I came home from a weeklong trip in the Smoky Mountains last Friday with not much to show for except 17 mosquito bites, jet lag, and a hodgepodge of photos. Five years ago, that reality might have felt like a “wasted” opportunity – what is the point of a picturesque vacation if not staged, filtered, and posted, after all? No, scratch that. Five years ago, that reality would’ve never happened because you know I’d have kept my phone in my back pocket, ready to capture that perfect moment in a square – a moment that was lost as a bodily experience, but forever documented in my feed.
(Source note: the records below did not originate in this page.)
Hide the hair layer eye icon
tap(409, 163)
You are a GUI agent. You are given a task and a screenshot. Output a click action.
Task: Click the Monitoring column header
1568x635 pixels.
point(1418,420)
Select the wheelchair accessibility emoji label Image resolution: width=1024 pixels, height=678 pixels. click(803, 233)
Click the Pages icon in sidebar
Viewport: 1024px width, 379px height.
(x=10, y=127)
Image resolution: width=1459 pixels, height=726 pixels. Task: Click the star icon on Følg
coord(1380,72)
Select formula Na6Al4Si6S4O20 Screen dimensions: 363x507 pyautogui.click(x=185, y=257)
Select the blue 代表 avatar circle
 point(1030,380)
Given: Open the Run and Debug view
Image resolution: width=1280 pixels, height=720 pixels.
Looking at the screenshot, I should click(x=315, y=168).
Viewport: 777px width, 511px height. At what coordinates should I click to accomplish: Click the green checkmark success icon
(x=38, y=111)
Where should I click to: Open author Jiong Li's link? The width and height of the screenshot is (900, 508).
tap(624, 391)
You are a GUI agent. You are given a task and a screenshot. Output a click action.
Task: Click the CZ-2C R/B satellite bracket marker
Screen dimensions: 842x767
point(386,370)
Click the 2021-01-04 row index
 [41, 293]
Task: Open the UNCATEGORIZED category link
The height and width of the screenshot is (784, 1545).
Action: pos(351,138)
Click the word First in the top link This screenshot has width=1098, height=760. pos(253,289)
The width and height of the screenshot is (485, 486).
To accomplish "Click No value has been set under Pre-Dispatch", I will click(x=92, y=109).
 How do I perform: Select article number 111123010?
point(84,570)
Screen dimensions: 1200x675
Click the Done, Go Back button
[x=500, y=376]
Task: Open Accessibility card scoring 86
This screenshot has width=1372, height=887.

Four years into my permanent departure from social media, I feel free of the need to perform. It’s been like coming alive again. I didn’t pack for Tennessee thinking about whether my kids’ outfits would be perfectly coordinated, didn’t care that I looked a little dumb in that one photo, didn’t take in the breathtaking views of verdant trees through my iPhone screen – or worse yet, through the mental lens of how I want to portray my life. Praise. What a gift it has been to become less self-aware, to stop living for a highlight reel, to show up for the millions of in-between moments that make up 99% of life. To learn and relearn that none of this is actually about me at all.
But it’s a balancing act, right? I still love capturing moments for the memories and have thousands of photos in my camera reel to prove it. There’s nothing better than coming across a hilarious video of my girls dancing in their diapers or finding a blurry selfie of my husband and me biking through Central Park, moments that I might have otherwise forgotten. I’m so grateful for how technology has allowed us to so quickly capture a moment and tuck it away into our hearts, like these images of my little girls last week: in awe of the view above the clouds and snuggling on a hammock under the trees.
I’m still wiped out from our time in the mountains – from many late night conversations with friends, shushing jet lagged littles to sleep, long days of travel and carsickness. But I’m also refreshed in a way that only being surrounded by the sheer beauty of nature can do, (mostly) unplugged. I didn’t get photos of so many moments I loved, the dappled roads under a canopy of trees, periwinkle dusk beyond the mountains, my oldest hugging her naked little sister in a roadside church parking lot after a bout of vomit. There will never be a resolution high enough to capture moments like those – the depth, the breadth, the subtleties, the sounds, how they made us feel. Instead, I think in learning to let those moments simply wash over us, they can actually serve the purpose they’re meant to – to fill us afresh with wonder, joy, peace, gratitude, and belonging.